The National Security Council’s senior cybersecurity director expects the U.S. to push the envelope on offensive hacking, but said those endeavors shouldn’t detract from efforts to establish more robust defensive cybersecurity measures.
Speaking Tuesday at the Billington Cyber Summit, Alexei Bulazel’s remarks are the summation of recent public appearances he’s made since taking his role in NSC. He’s made clear endorsements of taking more assertive stances in cyberspace against adversaries like China, which have targeted and infiltrated troves of critical infrastructure around the country.
But offensive cyber should be a “yes, and” approach, he said on stage.
Offensive measures are “an important tool of the toolbox that we’ll be unafraid to use,” he said. “But that’s not to say we don’t need to do normal blocking-and-tackling cyber defense. It’s very much a ‘Yes, and we’re going to do all the defense at a world class level.’”
The National Security Agency, U.S. Cyber Command and other entities are legally authorized to conduct clandestine intrusions into adversary networks, though lawmakers from both parties contend that the nation’s tactics haven’t been sufficiently assertive to scare away enemy hackers.
But defensive measures that can help scan, detect and mitigate vulnerabilities shouldn’t be forgotten, Bulazel stressed. He said artificial intelligence tools can help accelerate these dynamics, and called back to a recent DOD-led competition focused on using AI tools to patch code vulnerabilities.

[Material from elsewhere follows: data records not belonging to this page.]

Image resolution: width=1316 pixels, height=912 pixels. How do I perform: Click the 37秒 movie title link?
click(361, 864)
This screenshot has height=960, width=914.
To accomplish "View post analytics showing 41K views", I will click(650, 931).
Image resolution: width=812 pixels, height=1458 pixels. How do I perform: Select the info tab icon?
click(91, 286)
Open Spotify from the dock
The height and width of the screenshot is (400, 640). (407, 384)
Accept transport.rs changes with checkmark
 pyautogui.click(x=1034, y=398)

Those winners were announced last month. On average, the competitors’ models patched flaws in just 45 minutes, according to the Defense Advanced Research Projects Agency’s analysis of their performance.
Bulazel also said Sean Plankey, Trump’s nominee to head the Cybersecurity and Infrastructure Security Agency within DHS, will be a “great guy” to lead on defensive work. CISA is tasked with defending against cyber and physical threats to U.S. critical infrastructure and federal networks.